Title: | Separate a Data Frame by Normalization |
Version: | 0.1.0 |
Description: | Separate a data frame in two based on key columns. The function unjoin() provides an inside-out version of a nested data frame. This is used to identify duplication and normalize it (in the database sense) by linking two tables with the redundancy removed. This is a basic requirement for detecting topology within spatial structures that has motivated the need for this package as a building block for workflows within more applied projects. |
Depends: | R (≥ 3.3.2) |
License: | GPL-3 |
Encoding: | UTF-8 |
LazyData: | true |
RoxygenNote: | 7.1.0 |
Imports: | dplyr (≥ 0.5.0), rlang, tibble |
Suggests: | gapminder, tidyr, testthat, covr, spelling |
URL: | https://github.com/hypertidy/unjoin |
BugReports: | https://github.com/hypertidy/unjoin/issues |
Language: | en-US |
NeedsCompilation: | no |
Packaged: | 2020-05-13 04:31:20 UTC; mdsumner |
Author: | Michael D. Sumner [aut, cre], Simon Wotherspoon [ctb], Hadley Wickham [ctb] (named the concept, provided excellent guidance via tidyr source code) |
Maintainer: | Michael D. Sumner <mdsumner@gmail.com> |
Repository: | CRAN |
Date/Publication: | 2020-05-13 05:20:02 UTC |
unjoin
Description
Split a table in two and remove repeated values.
Usage
unjoin(data, ..., key_col = "idx0")
## S3 method for class 'data.frame'
unjoin(data, ..., key_col = ".idx0")
## S3 method for class 'unjoin'
unjoin(data, ..., key_col = ".idx0")
Arguments
data |
A data frame. |
... |
Specification of columns to unjoin by. For full details, see the 'dplyr::select“ documentation. |
key_col |
The name of the new column to key the two output data frames. |
Details
The data frame on input is treated as "data", the new data frame is treated as the normalized key. This means that the split-off and de-duplicated table has the name given via the 'key_col' argument (defaults to ".idx0") and shares this name with the common key.

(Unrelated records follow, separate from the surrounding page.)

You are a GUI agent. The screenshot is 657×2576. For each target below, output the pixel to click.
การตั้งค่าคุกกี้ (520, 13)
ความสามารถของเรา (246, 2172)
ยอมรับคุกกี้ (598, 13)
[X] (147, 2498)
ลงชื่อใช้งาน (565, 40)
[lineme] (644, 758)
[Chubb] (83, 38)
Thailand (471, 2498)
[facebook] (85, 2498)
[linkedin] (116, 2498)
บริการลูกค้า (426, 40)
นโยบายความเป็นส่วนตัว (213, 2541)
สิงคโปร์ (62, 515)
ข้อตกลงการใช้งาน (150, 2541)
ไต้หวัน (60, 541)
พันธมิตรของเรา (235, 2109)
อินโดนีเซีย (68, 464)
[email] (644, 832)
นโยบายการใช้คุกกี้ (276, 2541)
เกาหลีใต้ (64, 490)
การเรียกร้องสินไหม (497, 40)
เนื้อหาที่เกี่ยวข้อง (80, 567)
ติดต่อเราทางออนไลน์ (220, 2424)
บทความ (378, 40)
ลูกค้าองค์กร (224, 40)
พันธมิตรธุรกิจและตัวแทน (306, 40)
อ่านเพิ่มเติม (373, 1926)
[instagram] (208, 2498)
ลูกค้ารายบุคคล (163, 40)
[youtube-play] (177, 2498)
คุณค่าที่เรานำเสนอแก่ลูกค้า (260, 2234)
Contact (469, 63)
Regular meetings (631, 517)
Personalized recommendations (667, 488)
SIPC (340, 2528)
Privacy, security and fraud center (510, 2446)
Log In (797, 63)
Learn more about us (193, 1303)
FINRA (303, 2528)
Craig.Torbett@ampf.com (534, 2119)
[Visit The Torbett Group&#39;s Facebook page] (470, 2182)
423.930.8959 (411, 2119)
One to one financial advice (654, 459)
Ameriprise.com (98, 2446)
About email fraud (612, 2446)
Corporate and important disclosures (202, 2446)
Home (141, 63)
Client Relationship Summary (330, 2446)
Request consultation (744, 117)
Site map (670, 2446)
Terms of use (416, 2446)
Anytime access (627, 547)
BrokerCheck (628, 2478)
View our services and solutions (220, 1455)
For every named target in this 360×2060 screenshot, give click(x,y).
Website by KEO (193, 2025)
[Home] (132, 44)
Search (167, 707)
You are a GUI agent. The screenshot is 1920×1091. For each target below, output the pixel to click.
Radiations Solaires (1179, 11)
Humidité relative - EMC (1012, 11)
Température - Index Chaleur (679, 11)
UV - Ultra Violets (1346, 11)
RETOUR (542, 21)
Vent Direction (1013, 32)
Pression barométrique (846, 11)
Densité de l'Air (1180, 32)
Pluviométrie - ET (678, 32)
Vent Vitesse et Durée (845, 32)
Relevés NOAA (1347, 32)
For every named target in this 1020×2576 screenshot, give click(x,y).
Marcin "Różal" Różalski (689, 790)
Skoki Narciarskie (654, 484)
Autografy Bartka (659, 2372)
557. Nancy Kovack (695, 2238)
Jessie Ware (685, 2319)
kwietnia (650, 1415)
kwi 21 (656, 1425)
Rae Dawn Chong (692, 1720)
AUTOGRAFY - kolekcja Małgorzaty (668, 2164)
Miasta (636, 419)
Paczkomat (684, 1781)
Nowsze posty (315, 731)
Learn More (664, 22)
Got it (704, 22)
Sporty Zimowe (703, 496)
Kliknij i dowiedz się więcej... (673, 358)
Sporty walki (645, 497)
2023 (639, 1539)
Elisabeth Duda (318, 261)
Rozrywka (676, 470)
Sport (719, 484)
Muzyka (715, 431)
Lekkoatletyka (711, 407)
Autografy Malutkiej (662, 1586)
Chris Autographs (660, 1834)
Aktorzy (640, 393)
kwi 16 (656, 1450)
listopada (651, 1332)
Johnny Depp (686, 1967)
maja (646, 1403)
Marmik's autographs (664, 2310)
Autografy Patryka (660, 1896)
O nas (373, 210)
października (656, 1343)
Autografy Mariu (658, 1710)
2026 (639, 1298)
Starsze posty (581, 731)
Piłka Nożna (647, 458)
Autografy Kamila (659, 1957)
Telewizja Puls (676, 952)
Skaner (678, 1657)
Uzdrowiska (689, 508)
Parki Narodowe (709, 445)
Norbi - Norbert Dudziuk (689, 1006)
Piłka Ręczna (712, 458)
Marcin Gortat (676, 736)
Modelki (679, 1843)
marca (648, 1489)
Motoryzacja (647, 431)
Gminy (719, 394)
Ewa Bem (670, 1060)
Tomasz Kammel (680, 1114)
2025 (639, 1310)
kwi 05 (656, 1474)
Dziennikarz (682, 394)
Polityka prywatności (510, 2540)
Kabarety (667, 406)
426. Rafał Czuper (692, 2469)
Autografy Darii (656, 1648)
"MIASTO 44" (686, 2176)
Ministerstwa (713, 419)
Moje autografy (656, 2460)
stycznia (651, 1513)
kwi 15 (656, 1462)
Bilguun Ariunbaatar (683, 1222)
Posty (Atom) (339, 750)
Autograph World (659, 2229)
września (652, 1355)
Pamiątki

It's not yet clear if this flexibility around naming is a good idea, but it enables a simple scheme for chaining unjoins, though you'd better not use the same 'key_col' again.
This is a subset of the tasks done by nest
.
See Also
'dplyr::inner_join' for the inverse operation.
'tidyr::nest' for the complementary operation resulting in one nested data frame
Examples
library(dplyr)
data("Seatbelts", package= "datasets")
x <- unjoin(as.data.frame(Seatbelts), front, law)
y <- inner_join(x$.idx0, x$data) %>% select(-.idx0)
all.equal(y[colnames(Seatbelts)], as.data.frame(Seatbelts))
iris %>% unjoin(-Species)
chickwts %>% unjoin(weight)
if (require("gapminder")) {
gapminder %>%
group_by(country, continent) %>%
unjoin()
gapminder %>%
unjoin(-country, -continent)
unjoin(gapminder)
}
unjoin(iris, Petal.Width) %>% unjoin(Species, key_col = ".idx1")